== Information provided

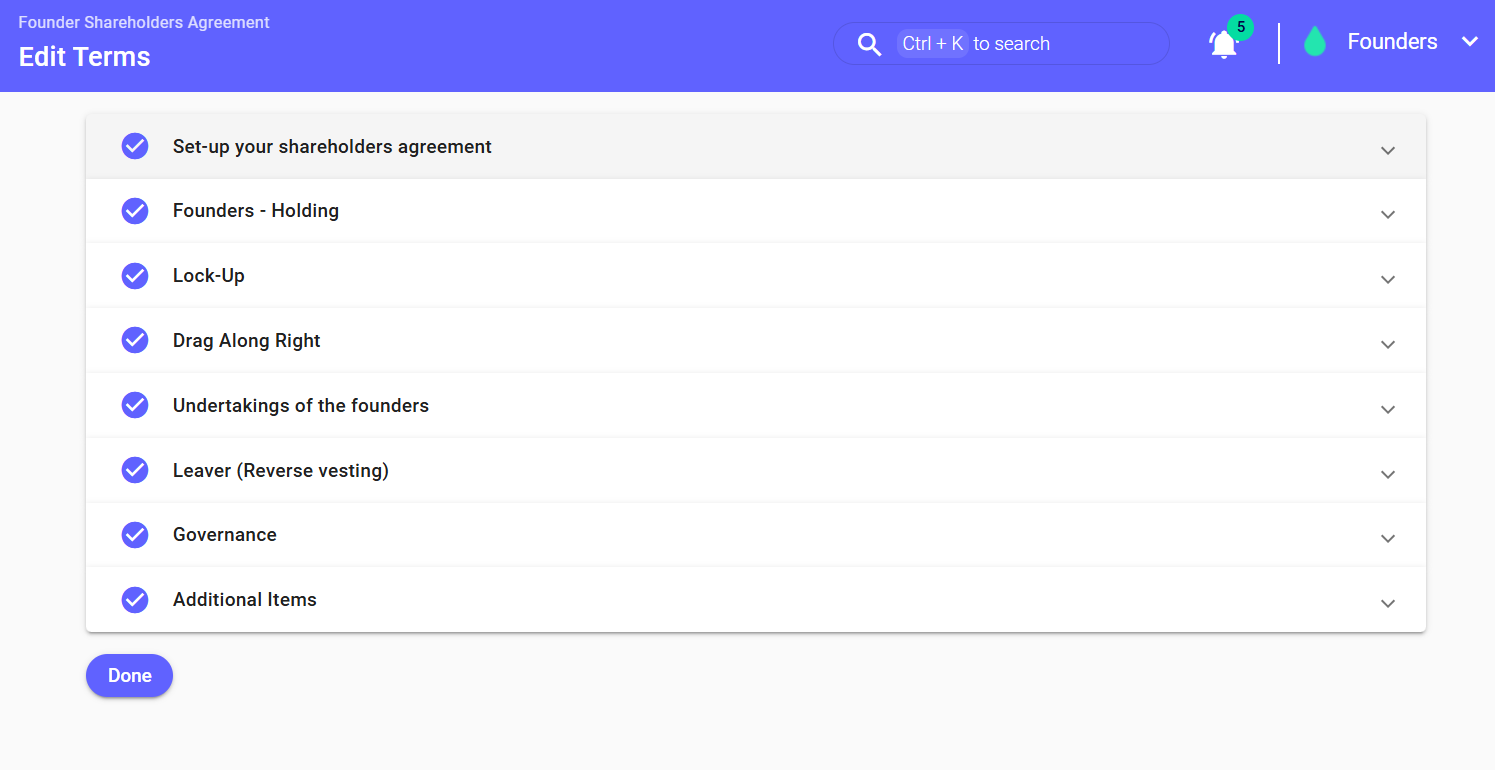The image size is (1495, 770).
Task: Click the checkmark icon beside Governance
Action: pyautogui.click(x=135, y=535)
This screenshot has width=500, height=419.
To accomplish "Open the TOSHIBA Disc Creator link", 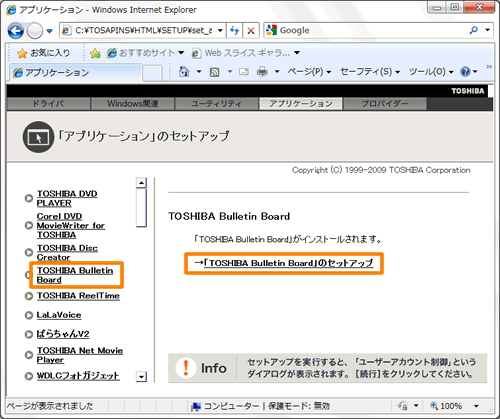I will pos(67,253).
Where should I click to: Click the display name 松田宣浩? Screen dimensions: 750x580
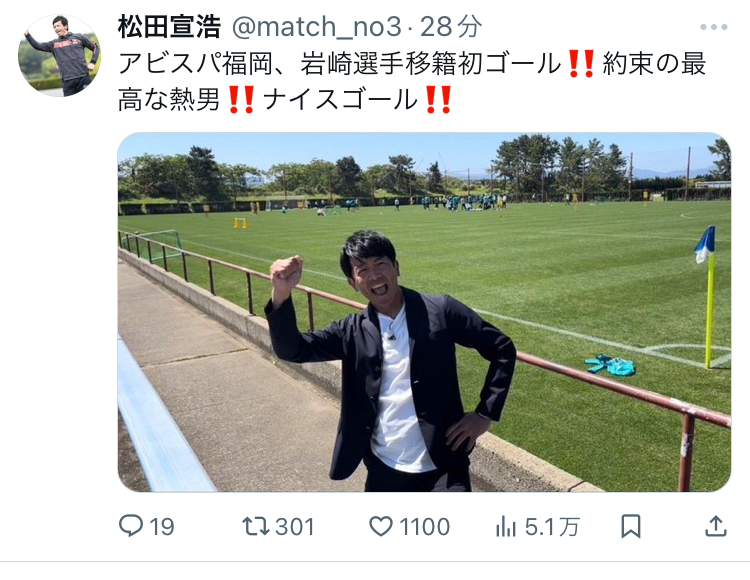coord(169,27)
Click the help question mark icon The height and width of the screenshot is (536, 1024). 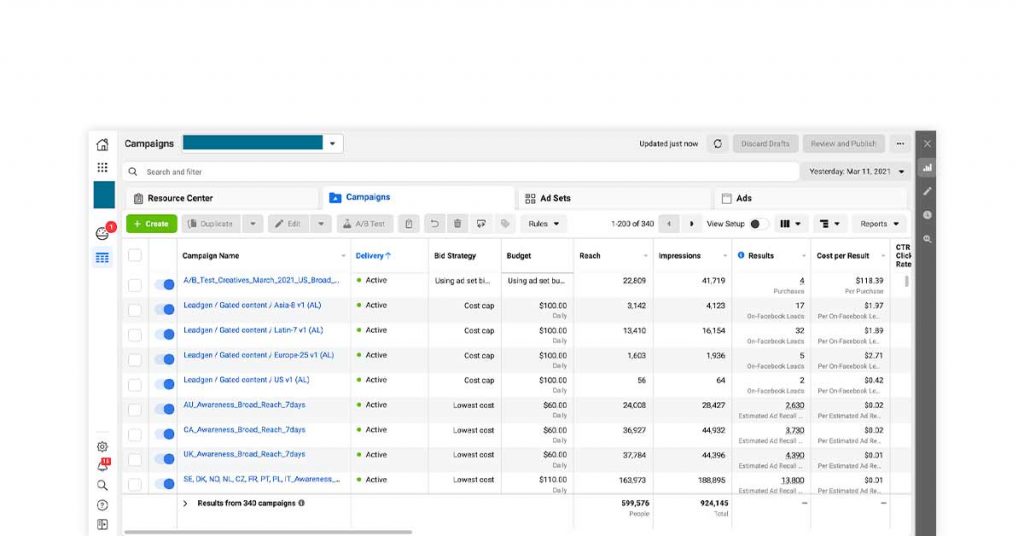(102, 505)
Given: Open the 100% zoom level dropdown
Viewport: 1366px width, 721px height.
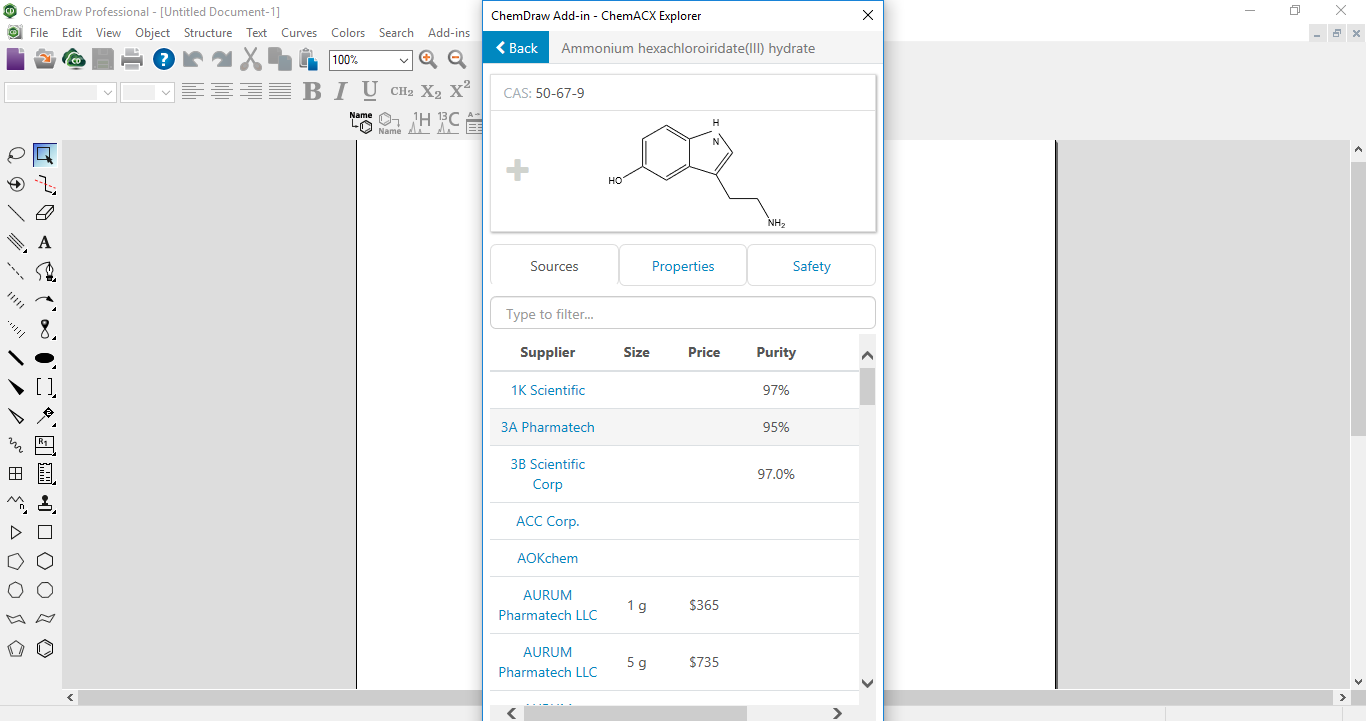Looking at the screenshot, I should 404,61.

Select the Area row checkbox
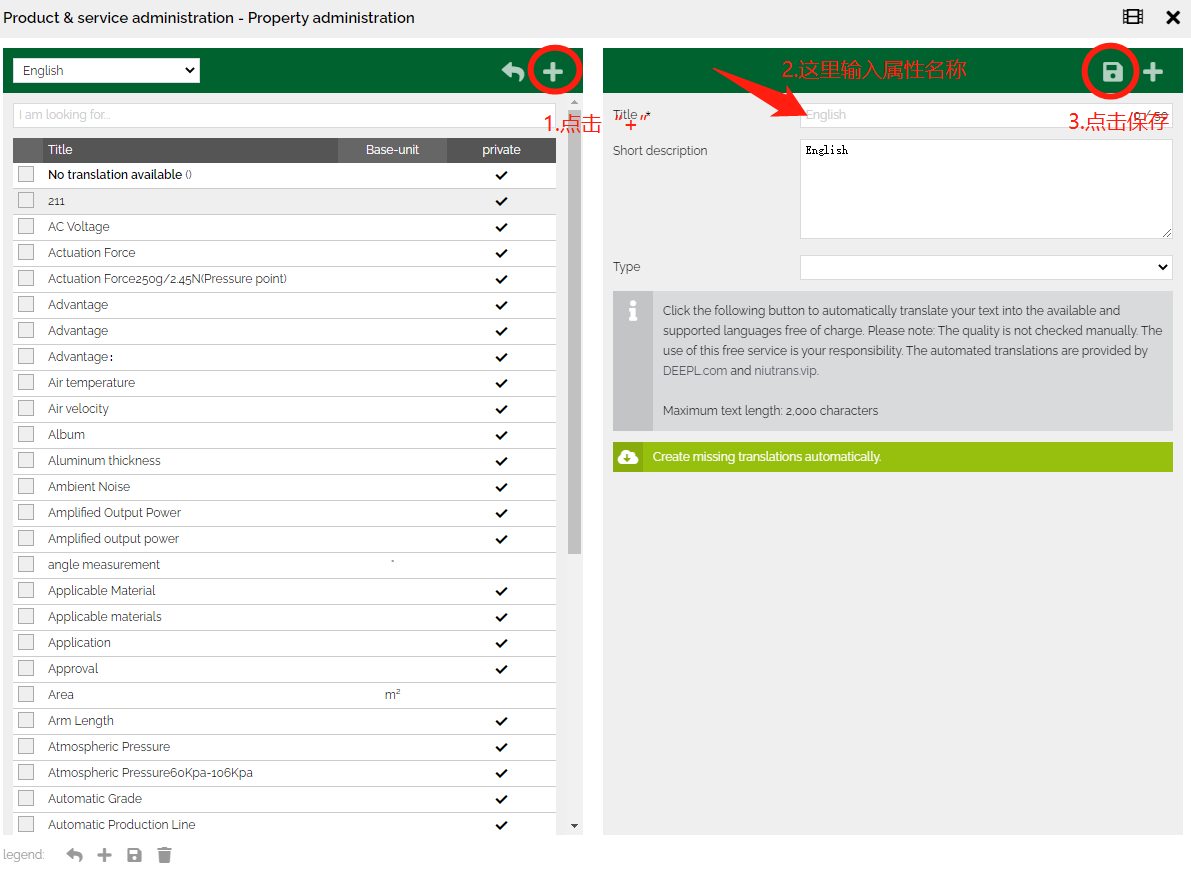pyautogui.click(x=26, y=695)
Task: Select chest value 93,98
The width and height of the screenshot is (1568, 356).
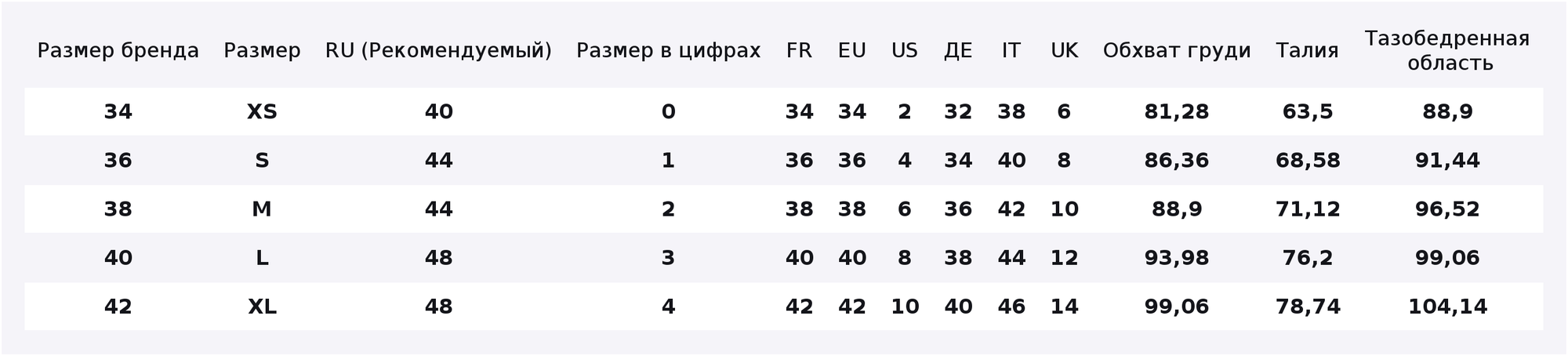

====

_The problem_
Transcribe every line from the one with "Viewport: 1366px width, 721px height." to the last line of the records above, exactly, excluding pictures.

_Your solution_
Viewport: 1366px width, 721px height.
Looking at the screenshot, I should 404,61.

Select the Area row checkbox
pyautogui.click(x=26, y=695)
Task: Select chest value 93,98
The width and height of the screenshot is (1568, 356).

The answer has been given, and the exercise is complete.